When it comes to family, it is crucial to establish some boundaries around the holiday season and this woman decided to do it in the best way possible.
Christmas is one of the happiest times of the year, with the snow, carols, gifts and cookies. It is that time of the year when everything automatically becomes better for someone. However, what happens when someone bums out your holiday cheer by calling you unfair for something you did without even realizing it? In a story posted by u/rosexknight, she spoke about sweet revenge and how things worked out well.
The 30-year-old woman begins the story by saying she is married to a man who is 35 years old. He has three older and one younger sister who collectively have about 10 children ranging from infants to high schoolers. Since the couple has no kids, they love to spoil their nieces and nephews to bits on birthdays and Christmas. In the process, they strive to ensure that they are unfair to no kid and stick to the budget so no one feels left out. She explained, "For instance, this year, we spent a little over $50 a kid, and they all got 2 presents, except the high schooler, who we spoiled a little more since she's older."

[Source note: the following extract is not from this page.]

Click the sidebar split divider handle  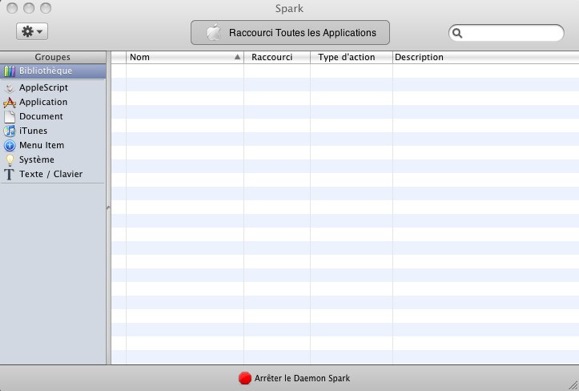[108, 208]
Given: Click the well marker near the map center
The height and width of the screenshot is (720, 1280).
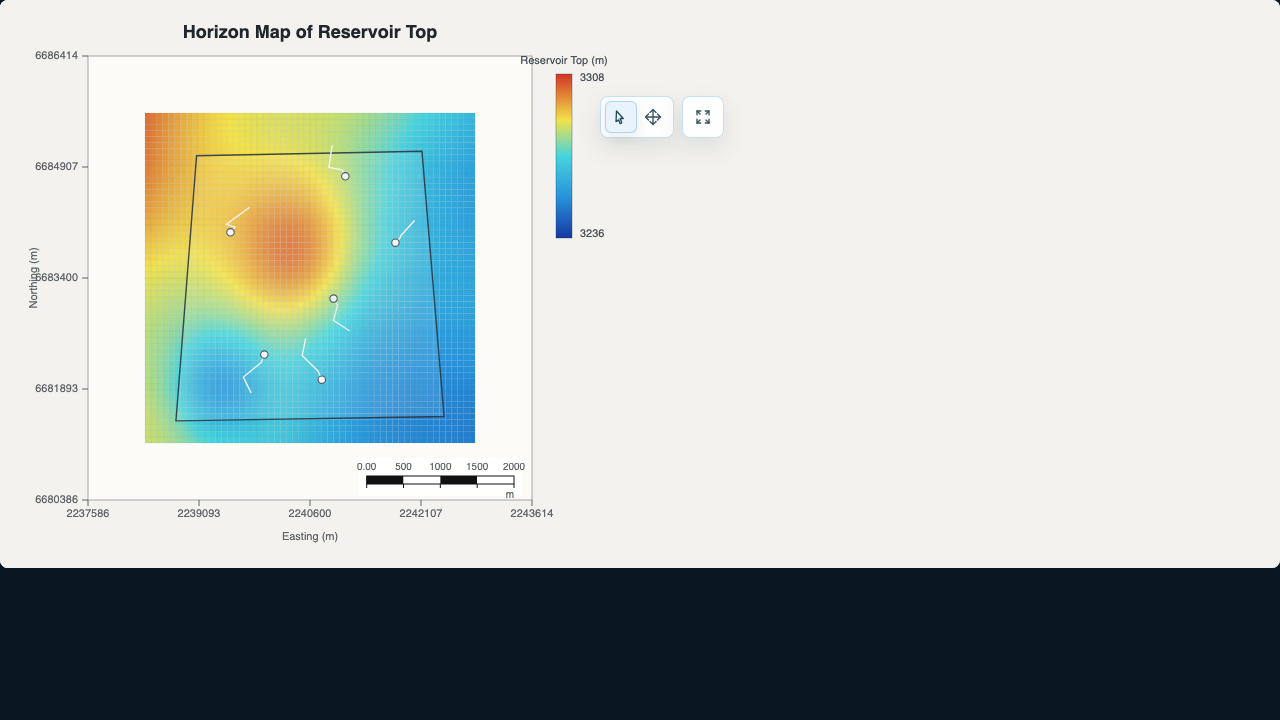Looking at the screenshot, I should pos(332,298).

The woman also explained, "I wrap all my presents in candy cane wrapping paper if I can so that everyone knows who it is from at a glance, but the other things I use for wrapping, like bows and labels, are arbitrary." That is the case because kids being kids, are pretty much going to rip the presents open.
She adds, "I also tend to buy in bulk when I buy wrapping supplies so that I don't have to buy more bows and paper every single year." Opposed to her normal bows from Dollar Tree, she got a few from Costco because she was short. However, the Costco ones were prettier. She says, "The only reason I know this is because last year I overheard two of my sisters-in-law complaining that I used 'the good bows' on the other sister's kids and not theirs. As if my bow and label choices showed favoritism." They also gave her a cold shoulder, which annoyed her because she loved the kids.
She explains that favoritism would be spending more money on one kid or getting a kid more presents, but that wasn't the case. The couple, in fact, also got $50 gift cards for the sisters without getting anything in return. The couple agreed that this was a ridiculous thing for them to be upset about. Nevertheless, the woman chose to do something better for the next year. She said, "I wrapped all the presents, went out of my way to use the same size labels for all the kids, and no one got bows." The husband and his mother thought it was hilarious. She adds, "I'm excited to see how things unfold, or shall I say unwrap tomorrow evening."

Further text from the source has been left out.